45. Tenant’s Compliance with Governmental Regulations. Tenant shall promptly comply with all laws, codes, and ordinances of governmental authorities, including the ADA, and all similar present or future laws relating to the Premises, and required because of the Tenant’s use of or Alterations (including Tenant Improvements).
46. Miscellaneous.
Entire Agreement. This lease, together with any exhibits or addenda hereto, constitutes the entire agreement by and between parties hereto with respect to the subject matter hereof and supersedes all prior agreements, understandings, negotiations and discussions, both written and oral, by and between the parties hereto with respect to such subject matter. No representations, warranties or agreements have been made or, if made, have been relied upon by either party, except as specifically set forth herein. This Lease may not be amended or modified in any way except by a written instrument executed by each party hereto.
Binding Effect. All tenns and provisions of this Agreement shall be binding upon, inure for the benefit of and be enforceable by and against the parties hereto and their respect ive personal or other legal representatives, heirs, successors and permitted assigns.
Headings. The article headings in this Lease are for convenient reference only and shall not have the effect of modifying or amending the expressed terms and provisions of this Lease, nor shall they be used in connection with the interpretation hereof.
Pronouns: Gender. All pronouns and any variations thereof shall be deemed to refer to the masculine, feminine, neuter, singular or plural as the identity of the personal liability or obligation with respect to same.
Time. Time shall be of the essence. Any reference herein to time periods of less than six (6) days shall in the computation thereof exclude Saturdays, Sundays and legal holidays, and any time period provided for herein which shall end on a Saturday, Sunday or legal holiday shall extend to 5:00 p.m. of the next full business day.
Severability. The invalidity of any provision of this lease shall not affect the enforceability of the remaining provisions of this lease or any part hereof. In the event that any provision of this lease shall be declared invalid by a court of competent jurisdiction, the parties agree that such provision shall be construed, to the extent possible, in a manner which would render the provision valid and enforceable or, if the provision cannot reasonably be construed in a manner which would render the provision valid and enforceable, then this lease shall be construed as if such provision had not been inserted.

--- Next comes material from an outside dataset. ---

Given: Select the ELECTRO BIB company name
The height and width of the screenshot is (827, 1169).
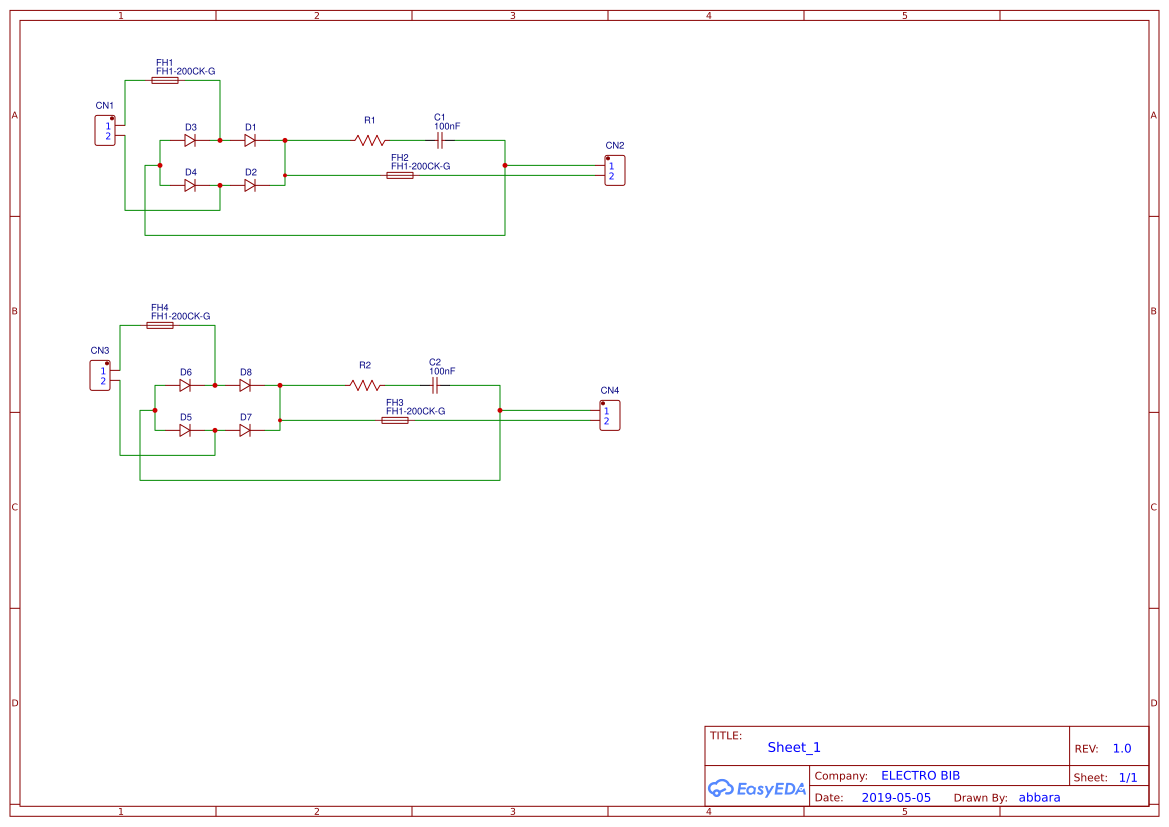Looking at the screenshot, I should [x=920, y=776].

Counterparts. This Lease may be executed in any number of counterparts and by the separate parties hereto in separate counterparts, all of which shall be deemed to be an original and one and the same instrument. A copy of this lease signed by the parties shall be considered the same as an original.

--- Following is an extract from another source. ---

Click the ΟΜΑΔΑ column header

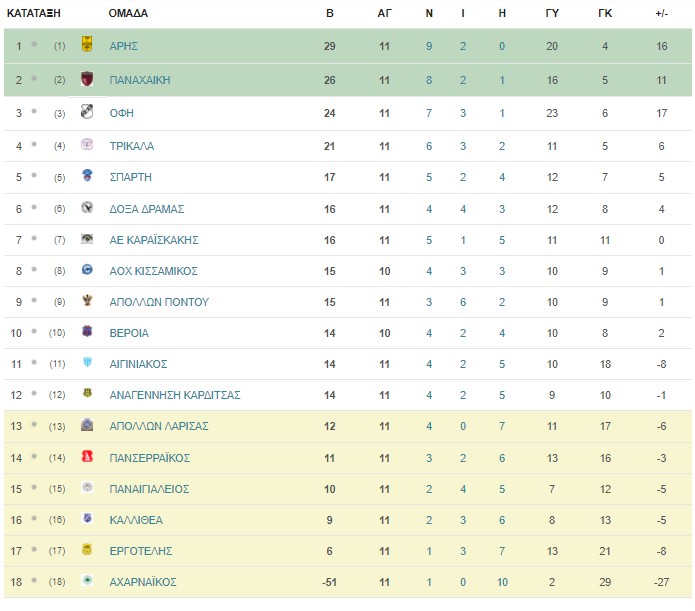click(x=128, y=13)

Governing Law, Jurisdiction and Venue. This Lease shall be governed by, and construed and interpreted in accordance with, the laws of the State of Florida without regard to principles of conflicts or choice of laws. Each of the parties irrevocably and unconditionally: (i) agrees that any suit, action or legal proceeding arising out of or relating to this lease shall be brought in the courts of record of the State of Florida in Lee County; (ii) consents to the jurisdiction of each such court in any suit, action or proceeding; and (iii) waives any objection which it may have to the laying of venue of any such suit, action or proceeding in any of such courts.
Landlord Initials | ||
Page 17 of 32 |
Trial by Jury. The parties hereby waive any right they may have under any applicable law to a trial by jury with respect to any suit or legal action which may be commenced by or against the other concerning the interpretation, construction, validity, enforcement or performance of this Lease.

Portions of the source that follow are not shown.